While part of me is loathe to give the BBFC any credit or endorse the ban (which I don't), they're probably not wrong to at least raise a few flags. While Manhunt 2 may or may not pass my personal threshold, games don't enjoy some sort of blanket immunity from cultural scrutiny.

It doesn't help that our entertainment standards for sex and violence seem wildly out of kilter. Murder's illegal, as is child pornography. Murderers in the U.S. can actually be executed for crimes they commit, but you'll never see a child pornographer (that's not also a murderer) get the chair or die by lethal injection. But in video games, murder gets a blanket pass, while child pornography would kill a game quicker than you can say "felony offense." Heck, even simulated grown-up "sex" (certainly not illegal) can land a publisher in boiling hot water. Does that strike anyone other than me as weird?

It looks like Rockstar's going to appeal, and in any case, I'm wondering why the BBFC didn't just go with an AO (Adults Only) ratings equivalent. In the U.S., the ESRB's AO rating stipulates:

Titles rated AO (Adults Only) have content that should only be played by persons 18 years and older. Titles in this category may include prolonged scenes of intense violence and/or graphic sexual content and nudity.

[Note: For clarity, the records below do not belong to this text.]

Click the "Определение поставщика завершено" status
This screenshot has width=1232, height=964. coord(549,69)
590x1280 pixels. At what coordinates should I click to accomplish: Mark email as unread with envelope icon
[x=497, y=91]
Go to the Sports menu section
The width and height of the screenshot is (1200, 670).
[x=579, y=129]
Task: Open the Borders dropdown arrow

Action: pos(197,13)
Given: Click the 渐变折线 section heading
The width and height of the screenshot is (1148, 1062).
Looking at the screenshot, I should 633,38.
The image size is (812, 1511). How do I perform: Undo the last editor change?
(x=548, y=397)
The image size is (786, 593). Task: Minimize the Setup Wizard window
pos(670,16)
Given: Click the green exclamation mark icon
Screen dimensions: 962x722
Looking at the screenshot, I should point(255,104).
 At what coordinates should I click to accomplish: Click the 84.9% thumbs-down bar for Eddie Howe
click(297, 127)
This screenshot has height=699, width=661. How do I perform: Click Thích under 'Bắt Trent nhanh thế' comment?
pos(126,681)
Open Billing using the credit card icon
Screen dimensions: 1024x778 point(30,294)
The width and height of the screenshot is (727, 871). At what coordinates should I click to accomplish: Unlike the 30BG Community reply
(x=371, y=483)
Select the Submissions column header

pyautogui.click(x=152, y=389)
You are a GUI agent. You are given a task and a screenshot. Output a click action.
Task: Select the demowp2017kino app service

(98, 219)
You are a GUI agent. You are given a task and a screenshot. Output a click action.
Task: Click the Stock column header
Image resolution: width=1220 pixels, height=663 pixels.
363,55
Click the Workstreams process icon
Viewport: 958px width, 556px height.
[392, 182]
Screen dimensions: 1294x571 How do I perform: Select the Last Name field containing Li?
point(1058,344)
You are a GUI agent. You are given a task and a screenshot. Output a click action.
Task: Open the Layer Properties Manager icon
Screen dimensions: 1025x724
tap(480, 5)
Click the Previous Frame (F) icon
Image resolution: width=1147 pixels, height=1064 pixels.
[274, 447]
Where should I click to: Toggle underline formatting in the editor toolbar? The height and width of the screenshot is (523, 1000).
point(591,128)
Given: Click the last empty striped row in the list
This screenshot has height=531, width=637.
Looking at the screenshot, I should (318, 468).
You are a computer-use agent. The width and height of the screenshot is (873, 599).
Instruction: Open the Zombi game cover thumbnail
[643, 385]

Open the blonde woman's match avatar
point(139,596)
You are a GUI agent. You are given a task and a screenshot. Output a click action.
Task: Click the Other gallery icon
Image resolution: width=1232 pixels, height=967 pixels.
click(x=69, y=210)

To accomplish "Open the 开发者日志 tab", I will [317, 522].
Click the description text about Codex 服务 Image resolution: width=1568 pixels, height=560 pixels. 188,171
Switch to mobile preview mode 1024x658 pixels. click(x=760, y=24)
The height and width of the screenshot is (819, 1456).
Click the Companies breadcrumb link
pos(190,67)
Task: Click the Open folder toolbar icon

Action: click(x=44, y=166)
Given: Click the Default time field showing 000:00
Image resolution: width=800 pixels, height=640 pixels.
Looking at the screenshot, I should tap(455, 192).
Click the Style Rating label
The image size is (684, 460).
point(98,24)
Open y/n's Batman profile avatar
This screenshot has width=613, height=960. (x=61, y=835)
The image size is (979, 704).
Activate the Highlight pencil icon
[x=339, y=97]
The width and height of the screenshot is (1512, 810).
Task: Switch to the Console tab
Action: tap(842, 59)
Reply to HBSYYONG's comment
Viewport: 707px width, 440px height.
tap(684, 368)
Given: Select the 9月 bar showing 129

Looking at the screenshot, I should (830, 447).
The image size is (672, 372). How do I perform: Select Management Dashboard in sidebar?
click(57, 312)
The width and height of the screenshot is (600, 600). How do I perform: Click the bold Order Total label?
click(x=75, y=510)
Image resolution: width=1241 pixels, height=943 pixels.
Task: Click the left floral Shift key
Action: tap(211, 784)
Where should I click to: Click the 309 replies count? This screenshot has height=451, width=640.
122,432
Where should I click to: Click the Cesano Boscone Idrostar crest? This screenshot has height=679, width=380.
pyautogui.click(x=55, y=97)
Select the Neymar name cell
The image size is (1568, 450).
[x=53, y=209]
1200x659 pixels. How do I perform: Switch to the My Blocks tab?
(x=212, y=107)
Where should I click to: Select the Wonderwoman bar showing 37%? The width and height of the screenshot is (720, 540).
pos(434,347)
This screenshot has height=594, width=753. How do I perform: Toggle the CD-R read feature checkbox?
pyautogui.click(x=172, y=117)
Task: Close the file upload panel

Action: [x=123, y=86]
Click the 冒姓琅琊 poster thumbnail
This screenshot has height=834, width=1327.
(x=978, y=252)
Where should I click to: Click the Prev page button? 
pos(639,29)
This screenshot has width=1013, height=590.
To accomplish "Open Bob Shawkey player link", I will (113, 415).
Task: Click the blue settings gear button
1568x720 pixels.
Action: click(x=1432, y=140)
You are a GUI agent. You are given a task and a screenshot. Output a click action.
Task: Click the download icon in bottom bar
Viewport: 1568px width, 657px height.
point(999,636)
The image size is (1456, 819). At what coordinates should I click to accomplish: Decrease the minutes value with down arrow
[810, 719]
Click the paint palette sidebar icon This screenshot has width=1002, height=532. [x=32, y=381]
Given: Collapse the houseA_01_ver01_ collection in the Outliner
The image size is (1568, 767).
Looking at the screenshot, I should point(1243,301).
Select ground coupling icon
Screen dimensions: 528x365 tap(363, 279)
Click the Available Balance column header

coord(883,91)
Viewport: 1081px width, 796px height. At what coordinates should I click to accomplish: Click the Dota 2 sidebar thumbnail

Sure, that would ban the game (in the U.S.) from Walmart and other retailers who've appropriately exercised their right to sell or not sell products that inhabit a specific ratings range, but then again, that's the price you pay when you create "art" that might "offend" a substantially larger segment of your culture.

UPDATE: Not much of a surprise after the BBFC decision, but the ESRB has officially categorized Manhunt 2 as AO or "Adults Only," which means it'll be sold stateside, but only to consumers 18 and older.